Okay, I’m actually exhausted from thinking about everything that was awesome in “Fugitive of the Judoon,” so let’s get to some Doctor Who neepery! The Judoon first appeared back in the 2007 Tenth Doctor episode “Smith and Jones,” in which we were also introduced to companion Martha Jones. The Chameleon Arch, which allows Time Lords to masquerade as humans and have their memories replaced with new, false ones (you really have to wonder what bizarre circumstances led to the invention of such a device), was first seen in the 2007 Tenth Doctor two-parter “Human Nature”/”The Family of Blood,” and of course was used in conjunction with the Master’s return to Doctor Who later that same year in the episode “Utopia.” Captain Jack Harkness hasn’t appeared on TV since Torchwood ended in 2011, nine years ago.
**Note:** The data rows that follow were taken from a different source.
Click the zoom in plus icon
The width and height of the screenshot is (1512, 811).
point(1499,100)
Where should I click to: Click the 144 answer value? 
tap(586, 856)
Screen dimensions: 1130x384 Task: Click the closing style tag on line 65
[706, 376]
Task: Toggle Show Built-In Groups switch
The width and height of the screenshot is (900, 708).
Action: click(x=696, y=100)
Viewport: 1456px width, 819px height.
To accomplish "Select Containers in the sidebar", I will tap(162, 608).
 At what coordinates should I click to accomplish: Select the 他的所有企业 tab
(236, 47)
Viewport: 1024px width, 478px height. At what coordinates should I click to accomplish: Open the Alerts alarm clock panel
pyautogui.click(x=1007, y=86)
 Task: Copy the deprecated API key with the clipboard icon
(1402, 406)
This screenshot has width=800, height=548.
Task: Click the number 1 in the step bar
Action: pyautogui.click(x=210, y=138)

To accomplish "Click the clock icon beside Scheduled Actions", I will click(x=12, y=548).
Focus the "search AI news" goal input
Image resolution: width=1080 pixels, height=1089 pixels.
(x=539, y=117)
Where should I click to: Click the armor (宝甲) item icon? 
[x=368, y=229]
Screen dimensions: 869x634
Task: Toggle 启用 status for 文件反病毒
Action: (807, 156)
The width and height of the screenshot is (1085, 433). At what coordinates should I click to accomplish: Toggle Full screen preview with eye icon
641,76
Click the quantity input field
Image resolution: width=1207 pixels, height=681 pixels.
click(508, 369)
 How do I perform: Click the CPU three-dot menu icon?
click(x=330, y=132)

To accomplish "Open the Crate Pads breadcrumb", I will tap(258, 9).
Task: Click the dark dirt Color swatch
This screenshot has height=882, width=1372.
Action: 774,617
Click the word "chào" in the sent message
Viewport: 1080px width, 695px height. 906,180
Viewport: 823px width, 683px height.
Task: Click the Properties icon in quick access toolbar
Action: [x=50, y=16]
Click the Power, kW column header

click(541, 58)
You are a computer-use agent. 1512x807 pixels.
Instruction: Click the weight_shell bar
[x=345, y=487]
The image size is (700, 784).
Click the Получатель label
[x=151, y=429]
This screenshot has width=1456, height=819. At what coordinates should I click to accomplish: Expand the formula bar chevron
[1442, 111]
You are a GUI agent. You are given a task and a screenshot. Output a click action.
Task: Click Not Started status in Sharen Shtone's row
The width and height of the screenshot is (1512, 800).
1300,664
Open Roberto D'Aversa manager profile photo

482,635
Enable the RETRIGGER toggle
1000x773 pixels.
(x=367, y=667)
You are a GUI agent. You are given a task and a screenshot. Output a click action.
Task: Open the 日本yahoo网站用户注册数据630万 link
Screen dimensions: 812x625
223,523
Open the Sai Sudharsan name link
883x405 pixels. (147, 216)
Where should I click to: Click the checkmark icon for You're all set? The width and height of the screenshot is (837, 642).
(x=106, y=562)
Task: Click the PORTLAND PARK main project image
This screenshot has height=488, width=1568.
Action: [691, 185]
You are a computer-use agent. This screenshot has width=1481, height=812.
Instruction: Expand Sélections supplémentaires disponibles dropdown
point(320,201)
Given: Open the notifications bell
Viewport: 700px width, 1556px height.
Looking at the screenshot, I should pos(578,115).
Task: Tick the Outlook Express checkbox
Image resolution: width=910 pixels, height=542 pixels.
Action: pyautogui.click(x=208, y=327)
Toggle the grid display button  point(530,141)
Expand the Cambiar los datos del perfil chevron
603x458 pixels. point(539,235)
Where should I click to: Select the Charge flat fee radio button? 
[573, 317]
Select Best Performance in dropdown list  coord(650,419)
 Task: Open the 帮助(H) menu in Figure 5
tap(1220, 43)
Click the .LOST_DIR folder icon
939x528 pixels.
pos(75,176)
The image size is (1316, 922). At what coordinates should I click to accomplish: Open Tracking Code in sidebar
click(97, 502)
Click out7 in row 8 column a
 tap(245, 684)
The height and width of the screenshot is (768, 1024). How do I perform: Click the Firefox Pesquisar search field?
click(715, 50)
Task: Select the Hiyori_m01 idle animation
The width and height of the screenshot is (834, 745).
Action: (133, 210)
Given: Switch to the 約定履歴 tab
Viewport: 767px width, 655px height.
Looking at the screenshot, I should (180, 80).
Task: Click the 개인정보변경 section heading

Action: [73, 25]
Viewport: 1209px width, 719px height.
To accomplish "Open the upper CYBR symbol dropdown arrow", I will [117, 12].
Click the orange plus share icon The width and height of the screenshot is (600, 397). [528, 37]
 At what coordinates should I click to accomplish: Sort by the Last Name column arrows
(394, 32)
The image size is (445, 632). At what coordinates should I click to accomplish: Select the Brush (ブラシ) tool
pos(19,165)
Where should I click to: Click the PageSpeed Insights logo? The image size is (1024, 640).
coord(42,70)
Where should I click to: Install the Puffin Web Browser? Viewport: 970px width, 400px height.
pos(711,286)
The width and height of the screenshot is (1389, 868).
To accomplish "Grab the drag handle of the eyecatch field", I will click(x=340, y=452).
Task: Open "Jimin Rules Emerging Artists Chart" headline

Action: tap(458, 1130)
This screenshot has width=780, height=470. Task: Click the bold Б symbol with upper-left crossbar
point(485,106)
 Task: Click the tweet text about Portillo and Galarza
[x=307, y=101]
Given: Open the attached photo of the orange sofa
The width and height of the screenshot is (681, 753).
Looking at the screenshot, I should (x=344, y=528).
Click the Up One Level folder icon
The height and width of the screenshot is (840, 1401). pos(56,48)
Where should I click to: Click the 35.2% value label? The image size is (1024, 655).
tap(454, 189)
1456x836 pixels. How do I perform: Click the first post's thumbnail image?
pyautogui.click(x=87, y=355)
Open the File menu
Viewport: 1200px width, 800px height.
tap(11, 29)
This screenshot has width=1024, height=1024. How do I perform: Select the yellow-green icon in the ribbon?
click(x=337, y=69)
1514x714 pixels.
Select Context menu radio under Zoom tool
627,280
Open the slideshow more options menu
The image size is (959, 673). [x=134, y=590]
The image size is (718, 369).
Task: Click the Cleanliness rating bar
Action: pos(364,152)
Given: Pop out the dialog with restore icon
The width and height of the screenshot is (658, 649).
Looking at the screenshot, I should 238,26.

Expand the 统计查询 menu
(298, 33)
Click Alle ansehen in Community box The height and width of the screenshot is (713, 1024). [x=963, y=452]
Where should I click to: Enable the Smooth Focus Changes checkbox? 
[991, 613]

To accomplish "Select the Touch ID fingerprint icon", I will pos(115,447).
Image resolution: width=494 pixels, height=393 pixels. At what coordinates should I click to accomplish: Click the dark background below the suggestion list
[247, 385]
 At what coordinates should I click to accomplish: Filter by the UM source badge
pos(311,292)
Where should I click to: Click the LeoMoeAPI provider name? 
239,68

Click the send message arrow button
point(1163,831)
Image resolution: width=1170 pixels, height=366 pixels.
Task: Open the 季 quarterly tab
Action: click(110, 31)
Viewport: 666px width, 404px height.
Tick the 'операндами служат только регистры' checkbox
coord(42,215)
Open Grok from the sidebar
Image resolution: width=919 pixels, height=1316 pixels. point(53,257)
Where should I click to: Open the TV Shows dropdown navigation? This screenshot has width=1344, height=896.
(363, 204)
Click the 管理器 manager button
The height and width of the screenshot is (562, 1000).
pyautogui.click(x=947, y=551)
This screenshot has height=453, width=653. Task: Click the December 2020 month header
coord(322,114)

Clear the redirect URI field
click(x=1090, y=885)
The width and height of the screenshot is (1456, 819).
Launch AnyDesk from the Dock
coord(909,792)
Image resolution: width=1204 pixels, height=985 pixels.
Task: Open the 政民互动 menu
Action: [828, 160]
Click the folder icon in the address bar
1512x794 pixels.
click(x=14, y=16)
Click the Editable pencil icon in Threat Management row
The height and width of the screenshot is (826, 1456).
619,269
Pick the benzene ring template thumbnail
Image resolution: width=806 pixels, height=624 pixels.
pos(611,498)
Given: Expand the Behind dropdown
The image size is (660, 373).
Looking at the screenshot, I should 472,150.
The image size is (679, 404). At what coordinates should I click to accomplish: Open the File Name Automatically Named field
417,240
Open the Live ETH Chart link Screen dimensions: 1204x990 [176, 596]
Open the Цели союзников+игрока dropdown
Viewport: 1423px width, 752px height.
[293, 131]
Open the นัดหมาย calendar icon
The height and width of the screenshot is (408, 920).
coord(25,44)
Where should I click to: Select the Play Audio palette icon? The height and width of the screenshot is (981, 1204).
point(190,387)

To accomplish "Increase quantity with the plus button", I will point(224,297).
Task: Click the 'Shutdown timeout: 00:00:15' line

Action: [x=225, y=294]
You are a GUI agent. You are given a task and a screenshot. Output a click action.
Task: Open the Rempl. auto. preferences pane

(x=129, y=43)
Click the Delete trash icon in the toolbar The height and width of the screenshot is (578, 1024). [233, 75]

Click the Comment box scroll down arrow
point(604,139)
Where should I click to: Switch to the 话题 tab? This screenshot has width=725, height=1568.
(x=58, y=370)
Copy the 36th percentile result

Jack tells the Doctor’s companions to warn her about the “Lone Cyberman,” ostensibly the last Cyberman in existence, and of course we just witnessed the genesis of the Mondasian Cybermen in the 2017 Twelfth Doctor two-parter “World Enough and Time”/”The Doctor Falls.” Captain Jack also had his own encounter with the Cybermen in the 2006 Torchwood episode “Cyberwoman” (which, coincidentally, was also written by Chris Chibnall). The companions are slowly being let into the Doctor’s world now, asking about the Cybermen and being told they’re a threat on par with the Daleks, which they encountered in the 2019 New Year’s Day special “Resolution.” Lastly, Jack says something like, “Nanogenes, it’s always nanogenes,” when his stolen ship is attacking him, and this is likely a reference to the 2005 Ninth Doctor episode “The Doctor Dances,” in which alien nanogenes are spreading a plague through WWII London. “Are you my mummy?”

Phew! I think that’s it. I’m exhausted!